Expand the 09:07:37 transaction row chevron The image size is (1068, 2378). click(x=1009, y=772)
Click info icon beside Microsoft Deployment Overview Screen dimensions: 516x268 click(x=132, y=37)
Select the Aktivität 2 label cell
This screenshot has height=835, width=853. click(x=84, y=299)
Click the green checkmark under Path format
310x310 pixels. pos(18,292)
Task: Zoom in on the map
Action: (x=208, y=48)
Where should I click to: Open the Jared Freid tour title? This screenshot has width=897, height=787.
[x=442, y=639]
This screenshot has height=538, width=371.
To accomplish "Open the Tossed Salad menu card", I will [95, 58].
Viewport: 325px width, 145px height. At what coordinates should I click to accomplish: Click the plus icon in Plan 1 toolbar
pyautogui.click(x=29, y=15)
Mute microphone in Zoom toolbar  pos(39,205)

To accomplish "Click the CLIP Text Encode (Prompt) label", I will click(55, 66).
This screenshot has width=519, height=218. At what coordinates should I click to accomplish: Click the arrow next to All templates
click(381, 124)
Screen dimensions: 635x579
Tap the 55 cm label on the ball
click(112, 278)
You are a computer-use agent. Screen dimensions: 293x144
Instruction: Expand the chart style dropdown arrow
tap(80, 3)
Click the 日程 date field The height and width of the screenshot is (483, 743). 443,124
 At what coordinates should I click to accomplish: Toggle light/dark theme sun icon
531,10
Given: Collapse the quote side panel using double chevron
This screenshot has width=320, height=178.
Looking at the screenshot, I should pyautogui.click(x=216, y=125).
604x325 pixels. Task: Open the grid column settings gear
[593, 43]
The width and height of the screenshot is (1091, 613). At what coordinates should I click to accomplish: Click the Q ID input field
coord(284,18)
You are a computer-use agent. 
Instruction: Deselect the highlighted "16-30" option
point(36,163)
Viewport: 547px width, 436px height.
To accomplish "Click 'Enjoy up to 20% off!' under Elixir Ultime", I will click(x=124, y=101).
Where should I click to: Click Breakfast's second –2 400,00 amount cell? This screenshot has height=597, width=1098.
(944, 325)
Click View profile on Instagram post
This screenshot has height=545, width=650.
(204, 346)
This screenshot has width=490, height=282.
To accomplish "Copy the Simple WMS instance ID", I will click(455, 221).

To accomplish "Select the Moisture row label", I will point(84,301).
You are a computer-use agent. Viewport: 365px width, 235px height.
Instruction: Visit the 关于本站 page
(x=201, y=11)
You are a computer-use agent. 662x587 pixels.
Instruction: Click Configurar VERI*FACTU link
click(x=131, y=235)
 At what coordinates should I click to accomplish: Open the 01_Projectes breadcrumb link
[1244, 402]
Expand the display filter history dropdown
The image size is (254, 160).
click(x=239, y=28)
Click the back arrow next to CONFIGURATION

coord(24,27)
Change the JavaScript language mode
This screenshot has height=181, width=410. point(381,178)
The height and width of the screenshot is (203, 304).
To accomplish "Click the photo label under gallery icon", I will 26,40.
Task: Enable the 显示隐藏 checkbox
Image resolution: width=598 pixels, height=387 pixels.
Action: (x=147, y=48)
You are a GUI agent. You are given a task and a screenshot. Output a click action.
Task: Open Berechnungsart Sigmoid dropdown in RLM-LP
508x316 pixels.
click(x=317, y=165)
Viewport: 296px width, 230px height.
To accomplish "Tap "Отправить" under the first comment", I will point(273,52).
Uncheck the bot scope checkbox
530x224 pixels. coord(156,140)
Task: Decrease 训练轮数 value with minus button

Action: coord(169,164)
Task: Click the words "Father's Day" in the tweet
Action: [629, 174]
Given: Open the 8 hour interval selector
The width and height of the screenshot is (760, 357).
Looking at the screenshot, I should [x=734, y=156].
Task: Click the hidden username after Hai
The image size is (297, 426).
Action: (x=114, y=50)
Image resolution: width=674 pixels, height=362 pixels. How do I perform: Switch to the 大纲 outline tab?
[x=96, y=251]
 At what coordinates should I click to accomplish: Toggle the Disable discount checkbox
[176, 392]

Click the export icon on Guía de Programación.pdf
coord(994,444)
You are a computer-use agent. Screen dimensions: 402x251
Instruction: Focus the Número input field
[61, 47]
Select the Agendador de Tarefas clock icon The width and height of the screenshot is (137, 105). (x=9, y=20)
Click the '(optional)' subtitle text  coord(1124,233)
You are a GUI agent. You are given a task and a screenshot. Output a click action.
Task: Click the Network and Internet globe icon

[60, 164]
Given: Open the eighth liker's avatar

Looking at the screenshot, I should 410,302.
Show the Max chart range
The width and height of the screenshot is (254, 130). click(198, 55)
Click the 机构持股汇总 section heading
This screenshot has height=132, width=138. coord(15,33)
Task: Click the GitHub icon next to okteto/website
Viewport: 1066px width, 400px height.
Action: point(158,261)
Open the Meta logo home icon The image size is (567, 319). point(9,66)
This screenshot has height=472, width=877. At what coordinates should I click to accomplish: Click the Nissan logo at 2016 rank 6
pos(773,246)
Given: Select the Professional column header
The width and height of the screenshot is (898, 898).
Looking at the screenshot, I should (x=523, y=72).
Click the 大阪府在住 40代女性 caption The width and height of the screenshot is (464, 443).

Task to carry out
Repeat the material above in full so that each line matches the original exactly.

Your response
Expand the 09:07:37 transaction row chevron The image size is (1068, 2378). click(x=1009, y=772)
Click info icon beside Microsoft Deployment Overview Screen dimensions: 516x268 click(x=132, y=37)
Select the Aktivität 2 label cell
This screenshot has height=835, width=853. click(x=84, y=299)
Click the green checkmark under Path format
310x310 pixels. pos(18,292)
Task: Zoom in on the map
Action: (x=208, y=48)
Where should I click to: Open the Jared Freid tour title? This screenshot has width=897, height=787.
[x=442, y=639]
This screenshot has height=538, width=371.
To accomplish "Open the Tossed Salad menu card", I will [95, 58].
Viewport: 325px width, 145px height. At what coordinates should I click to accomplish: Click the plus icon in Plan 1 toolbar
pyautogui.click(x=29, y=15)
Mute microphone in Zoom toolbar  pos(39,205)

To accomplish "Click the CLIP Text Encode (Prompt) label", I will click(55, 66).
This screenshot has width=519, height=218. At what coordinates should I click to accomplish: Click the arrow next to All templates
click(381, 124)
Screen dimensions: 635x579
Tap the 55 cm label on the ball
click(112, 278)
You are a computer-use agent. Screen dimensions: 293x144
Instruction: Expand the chart style dropdown arrow
tap(80, 3)
Click the 日程 date field The height and width of the screenshot is (483, 743). 443,124
 At what coordinates should I click to accomplish: Toggle light/dark theme sun icon
531,10
Given: Collapse the quote side panel using double chevron
This screenshot has width=320, height=178.
Looking at the screenshot, I should pyautogui.click(x=216, y=125).
604x325 pixels. Task: Open the grid column settings gear
[593, 43]
The width and height of the screenshot is (1091, 613). At what coordinates should I click to accomplish: Click the Q ID input field
coord(284,18)
You are a computer-use agent. 
Instruction: Deselect the highlighted "16-30" option
point(36,163)
Viewport: 547px width, 436px height.
To accomplish "Click 'Enjoy up to 20% off!' under Elixir Ultime", I will click(x=124, y=101).
Where should I click to: Click Breakfast's second –2 400,00 amount cell? This screenshot has height=597, width=1098.
(944, 325)
Click View profile on Instagram post
This screenshot has height=545, width=650.
(204, 346)
This screenshot has width=490, height=282.
To accomplish "Copy the Simple WMS instance ID", I will click(455, 221).

To accomplish "Select the Moisture row label", I will point(84,301).
You are a computer-use agent. Viewport: 365px width, 235px height.
Instruction: Visit the 关于本站 page
(x=201, y=11)
You are a computer-use agent. 662x587 pixels.
Instruction: Click Configurar VERI*FACTU link
click(x=131, y=235)
 At what coordinates should I click to accomplish: Open the 01_Projectes breadcrumb link
[1244, 402]
Expand the display filter history dropdown
The image size is (254, 160).
click(x=239, y=28)
Click the back arrow next to CONFIGURATION

coord(24,27)
Change the JavaScript language mode
This screenshot has height=181, width=410. point(381,178)
The height and width of the screenshot is (203, 304).
To accomplish "Click the photo label under gallery icon", I will 26,40.
Task: Enable the 显示隐藏 checkbox
Image resolution: width=598 pixels, height=387 pixels.
Action: (x=147, y=48)
You are a GUI agent. You are given a task and a screenshot. Output a click action.
Task: Open Berechnungsart Sigmoid dropdown in RLM-LP
508x316 pixels.
click(x=317, y=165)
Viewport: 296px width, 230px height.
To accomplish "Tap "Отправить" under the first comment", I will point(273,52).
Uncheck the bot scope checkbox
530x224 pixels. coord(156,140)
Task: Decrease 训练轮数 value with minus button

Action: coord(169,164)
Task: Click the words "Father's Day" in the tweet
Action: [629, 174]
Given: Open the 8 hour interval selector
The width and height of the screenshot is (760, 357).
Looking at the screenshot, I should [x=734, y=156].
Task: Click the hidden username after Hai
The image size is (297, 426).
Action: (x=114, y=50)
Image resolution: width=674 pixels, height=362 pixels. How do I perform: Switch to the 大纲 outline tab?
[x=96, y=251]
 At what coordinates should I click to accomplish: Toggle the Disable discount checkbox
[176, 392]

Click the export icon on Guía de Programación.pdf
coord(994,444)
You are a computer-use agent. Screen dimensions: 402x251
Instruction: Focus the Número input field
[61, 47]
Select the Agendador de Tarefas clock icon The width and height of the screenshot is (137, 105). (x=9, y=20)
Click the '(optional)' subtitle text  coord(1124,233)
You are a GUI agent. You are given a task and a screenshot. Output a click action.
Task: Click the Network and Internet globe icon

[60, 164]
Given: Open the eighth liker's avatar

Looking at the screenshot, I should 410,302.
Show the Max chart range
The width and height of the screenshot is (254, 130). click(198, 55)
Click the 机构持股汇总 section heading
This screenshot has height=132, width=138. coord(15,33)
Task: Click the GitHub icon next to okteto/website
Viewport: 1066px width, 400px height.
Action: point(158,261)
Open the Meta logo home icon The image size is (567, 319). point(9,66)
This screenshot has height=472, width=877. At what coordinates should I click to accomplish: Click the Nissan logo at 2016 rank 6
pos(773,246)
Given: Select the Professional column header
The width and height of the screenshot is (898, 898).
Looking at the screenshot, I should (x=523, y=72).
Click the 大阪府在住 40代女性 caption The width and height of the screenshot is (464, 443).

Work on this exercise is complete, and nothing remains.